start Material for this exercise

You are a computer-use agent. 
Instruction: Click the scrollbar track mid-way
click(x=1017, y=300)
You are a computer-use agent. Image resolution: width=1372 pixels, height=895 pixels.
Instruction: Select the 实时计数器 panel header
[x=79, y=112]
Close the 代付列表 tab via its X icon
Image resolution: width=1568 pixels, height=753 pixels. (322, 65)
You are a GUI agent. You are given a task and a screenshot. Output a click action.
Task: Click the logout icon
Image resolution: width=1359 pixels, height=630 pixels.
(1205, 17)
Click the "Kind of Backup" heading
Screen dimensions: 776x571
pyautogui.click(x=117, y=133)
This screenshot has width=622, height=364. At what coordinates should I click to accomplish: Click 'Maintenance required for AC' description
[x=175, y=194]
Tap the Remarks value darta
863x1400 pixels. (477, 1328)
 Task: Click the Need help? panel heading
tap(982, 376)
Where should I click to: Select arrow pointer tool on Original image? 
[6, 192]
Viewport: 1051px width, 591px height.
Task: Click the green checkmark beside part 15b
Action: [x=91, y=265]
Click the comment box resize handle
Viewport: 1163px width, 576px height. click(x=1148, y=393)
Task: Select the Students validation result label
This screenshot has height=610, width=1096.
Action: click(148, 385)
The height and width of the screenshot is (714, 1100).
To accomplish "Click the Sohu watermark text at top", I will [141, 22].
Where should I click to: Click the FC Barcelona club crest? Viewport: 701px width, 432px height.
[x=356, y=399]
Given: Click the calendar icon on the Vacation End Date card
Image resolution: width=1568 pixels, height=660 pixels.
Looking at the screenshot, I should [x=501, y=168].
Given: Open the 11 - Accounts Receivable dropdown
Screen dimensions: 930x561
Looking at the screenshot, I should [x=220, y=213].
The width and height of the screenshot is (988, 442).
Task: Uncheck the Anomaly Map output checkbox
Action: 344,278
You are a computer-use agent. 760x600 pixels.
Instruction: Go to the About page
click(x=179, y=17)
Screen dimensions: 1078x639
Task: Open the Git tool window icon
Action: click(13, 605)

end Material for this exercise

Given request> Reproduce every line of the records above without changing anything.

Expected output>
You are a computer-use agent. 
Instruction: Click the scrollbar track mid-way
click(x=1017, y=300)
You are a computer-use agent. Image resolution: width=1372 pixels, height=895 pixels.
Instruction: Select the 实时计数器 panel header
[x=79, y=112]
Close the 代付列表 tab via its X icon
Image resolution: width=1568 pixels, height=753 pixels. (322, 65)
You are a GUI agent. You are given a task and a screenshot. Output a click action.
Task: Click the logout icon
Image resolution: width=1359 pixels, height=630 pixels.
(1205, 17)
Click the "Kind of Backup" heading
Screen dimensions: 776x571
pyautogui.click(x=117, y=133)
This screenshot has width=622, height=364. At what coordinates should I click to accomplish: Click 'Maintenance required for AC' description
[x=175, y=194]
Tap the Remarks value darta
863x1400 pixels. (477, 1328)
 Task: Click the Need help? panel heading
tap(982, 376)
Where should I click to: Select arrow pointer tool on Original image? 
[6, 192]
Viewport: 1051px width, 591px height.
Task: Click the green checkmark beside part 15b
Action: [x=91, y=265]
Click the comment box resize handle
Viewport: 1163px width, 576px height. click(x=1148, y=393)
Task: Select the Students validation result label
This screenshot has height=610, width=1096.
Action: click(148, 385)
The height and width of the screenshot is (714, 1100).
To accomplish "Click the Sohu watermark text at top", I will [141, 22].
Where should I click to: Click the FC Barcelona club crest? Viewport: 701px width, 432px height.
[x=356, y=399]
Given: Click the calendar icon on the Vacation End Date card
Image resolution: width=1568 pixels, height=660 pixels.
Looking at the screenshot, I should [x=501, y=168].
Given: Open the 11 - Accounts Receivable dropdown
Screen dimensions: 930x561
Looking at the screenshot, I should [x=220, y=213].
The width and height of the screenshot is (988, 442).
Task: Uncheck the Anomaly Map output checkbox
Action: 344,278
You are a computer-use agent. 760x600 pixels.
Instruction: Go to the About page
click(x=179, y=17)
Screen dimensions: 1078x639
Task: Open the Git tool window icon
Action: click(13, 605)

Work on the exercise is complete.